Stored records
= Beginning of Section =

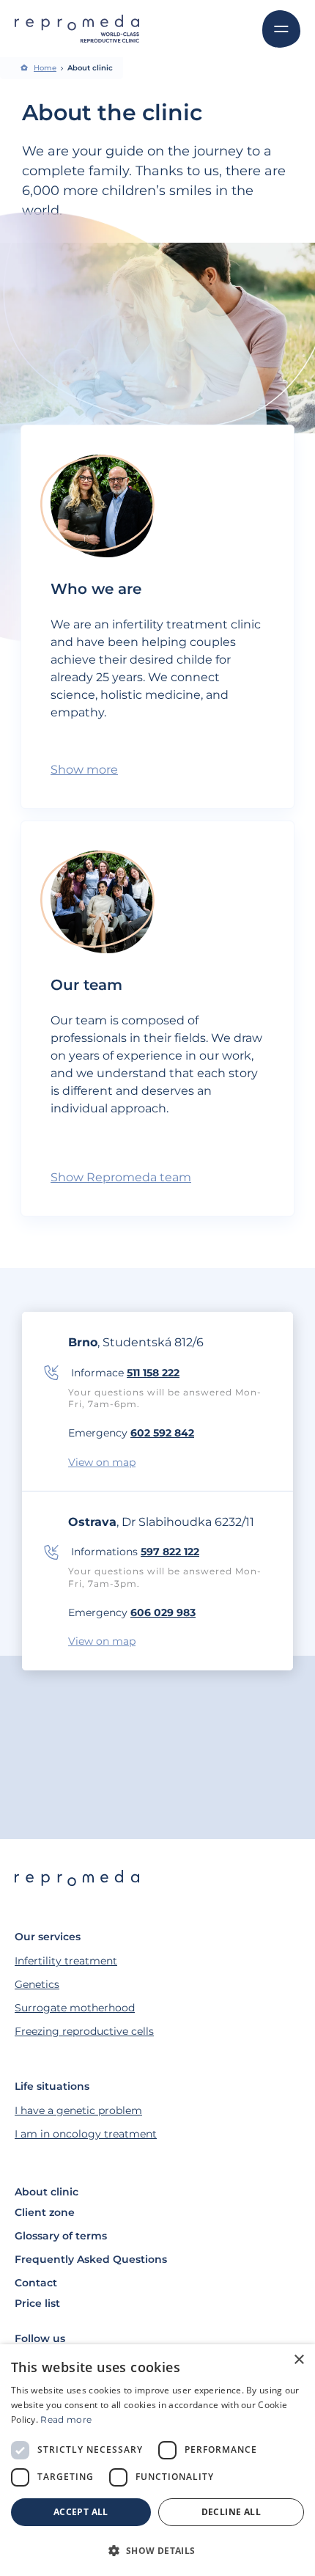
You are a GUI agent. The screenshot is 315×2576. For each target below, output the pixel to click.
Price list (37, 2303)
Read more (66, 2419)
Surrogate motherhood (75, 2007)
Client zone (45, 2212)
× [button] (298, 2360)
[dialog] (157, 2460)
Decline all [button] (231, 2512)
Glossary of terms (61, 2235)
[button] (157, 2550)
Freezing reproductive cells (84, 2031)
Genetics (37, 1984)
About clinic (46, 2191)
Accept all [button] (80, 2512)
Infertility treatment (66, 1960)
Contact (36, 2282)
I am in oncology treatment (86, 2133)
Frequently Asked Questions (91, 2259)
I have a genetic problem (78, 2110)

= End of Section =
= Beginning of Section =

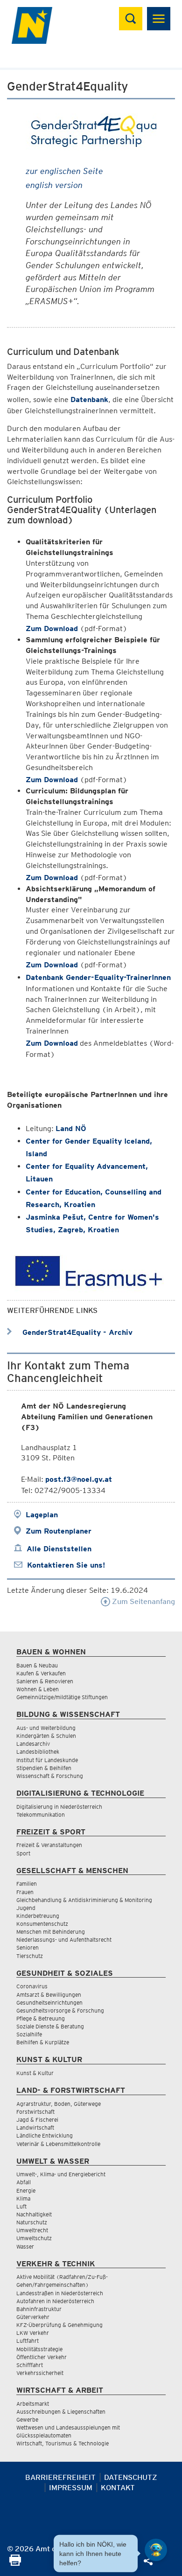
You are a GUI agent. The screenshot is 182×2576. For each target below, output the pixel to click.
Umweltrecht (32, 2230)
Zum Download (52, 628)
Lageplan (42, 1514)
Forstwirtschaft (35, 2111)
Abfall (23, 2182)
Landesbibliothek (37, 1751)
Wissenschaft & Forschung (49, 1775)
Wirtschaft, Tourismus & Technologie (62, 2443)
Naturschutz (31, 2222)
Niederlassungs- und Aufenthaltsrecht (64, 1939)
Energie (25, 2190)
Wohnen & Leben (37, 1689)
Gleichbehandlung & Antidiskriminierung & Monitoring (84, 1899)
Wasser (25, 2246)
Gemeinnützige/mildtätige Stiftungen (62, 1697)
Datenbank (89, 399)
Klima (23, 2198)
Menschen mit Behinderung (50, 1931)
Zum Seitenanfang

= End of Section =

Scan the entries above for the word "click". Report the lines that hold it.

You are a GUI agent. The screenshot is 315×2576. For each target below, output the pixel to click.
You are a GUI agent. The screenshot is 182×2576. For each target below, output the pixel to click.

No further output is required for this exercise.